The AIND metadata assets are a series of heavily nested JSON files. Due to the data's semi-structured nature, additional steps were required to prepare the data for chatbot processing. The database used is AWS' DocDB, hosted on MongoDB. The current embedding model is Amazon's titan-embed-2.0
.
The embedding procedure for metadata aims to help optimize chatbot reponses to queries about specific assets and subjects. It performs better on semantic searches compared to quantifiable queries. As a result, the vector store picks up the slack when MongoDB aggregation pipelines don't suffice to find the appropriate response.
Physiology (PHYSIO) and Microscopy (SPIM) modalities are encoded differently in the database. Specifically, SPIM experiments consist of instruments and acquisition files wheras PHYSIO experiments consist of rig and session files, respectively. Hence a general embedding algorithm cannot be applied to all assets.
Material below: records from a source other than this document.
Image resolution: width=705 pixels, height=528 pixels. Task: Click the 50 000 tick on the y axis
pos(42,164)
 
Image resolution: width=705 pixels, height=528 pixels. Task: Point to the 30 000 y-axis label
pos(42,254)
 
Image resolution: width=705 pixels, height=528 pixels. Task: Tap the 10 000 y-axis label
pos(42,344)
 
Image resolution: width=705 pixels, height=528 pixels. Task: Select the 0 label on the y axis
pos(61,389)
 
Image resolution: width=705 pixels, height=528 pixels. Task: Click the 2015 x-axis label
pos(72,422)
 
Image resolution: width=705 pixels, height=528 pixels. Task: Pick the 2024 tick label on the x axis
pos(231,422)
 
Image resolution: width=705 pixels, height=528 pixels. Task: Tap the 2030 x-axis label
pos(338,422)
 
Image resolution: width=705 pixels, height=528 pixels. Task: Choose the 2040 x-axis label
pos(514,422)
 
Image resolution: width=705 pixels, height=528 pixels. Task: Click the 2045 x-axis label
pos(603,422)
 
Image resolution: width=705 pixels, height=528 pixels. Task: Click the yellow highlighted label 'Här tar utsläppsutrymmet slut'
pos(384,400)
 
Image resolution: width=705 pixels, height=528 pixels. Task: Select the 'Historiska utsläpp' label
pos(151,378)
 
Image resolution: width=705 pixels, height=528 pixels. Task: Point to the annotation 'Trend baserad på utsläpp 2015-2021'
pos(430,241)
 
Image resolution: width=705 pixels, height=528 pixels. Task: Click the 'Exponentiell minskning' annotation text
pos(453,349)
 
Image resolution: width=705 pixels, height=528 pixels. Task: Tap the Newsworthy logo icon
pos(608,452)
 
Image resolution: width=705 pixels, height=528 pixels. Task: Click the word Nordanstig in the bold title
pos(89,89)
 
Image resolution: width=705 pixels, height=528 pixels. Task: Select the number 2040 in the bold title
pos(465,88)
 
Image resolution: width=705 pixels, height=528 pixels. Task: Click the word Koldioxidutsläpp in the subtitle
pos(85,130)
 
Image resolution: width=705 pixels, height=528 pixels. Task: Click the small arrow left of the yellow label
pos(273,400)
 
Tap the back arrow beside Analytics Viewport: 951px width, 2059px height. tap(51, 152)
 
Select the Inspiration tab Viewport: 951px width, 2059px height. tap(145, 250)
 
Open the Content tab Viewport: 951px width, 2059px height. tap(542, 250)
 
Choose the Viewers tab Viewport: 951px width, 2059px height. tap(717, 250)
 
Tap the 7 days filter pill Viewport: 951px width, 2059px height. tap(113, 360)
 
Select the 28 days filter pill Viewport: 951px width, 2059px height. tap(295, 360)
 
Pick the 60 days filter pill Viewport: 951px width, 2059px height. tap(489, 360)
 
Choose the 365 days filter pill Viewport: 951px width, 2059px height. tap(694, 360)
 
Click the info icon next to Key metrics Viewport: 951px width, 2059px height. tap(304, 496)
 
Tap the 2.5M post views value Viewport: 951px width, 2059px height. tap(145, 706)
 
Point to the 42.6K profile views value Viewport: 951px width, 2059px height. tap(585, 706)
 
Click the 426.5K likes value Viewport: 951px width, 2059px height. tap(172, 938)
The two types of modalities had to be split and processed differently.
Most frequently searched and nested fields in the metadata are data_description, subject, procedures, along with the 2 aforementioned fields for the PHYSIO and SPIM modalities. These fields are put through Langchain's RecursiveJSONsplitter
to be chunked in preparation for vectorizing. The chunking process preserves the nesting structure of the field. So, no matter how nested a valueu is, the chunk will preserve it's parents and the hierarchy.
After vectorization, each embedding is stored in MongoDB along with the subject_id
, name
and modality
fields. This allowd for the retrieval system of the chatbot to filter only relevant information. Furthermore, indexes have been applied to these fields in MongoDB, decreasing retrieval times by almost 100%.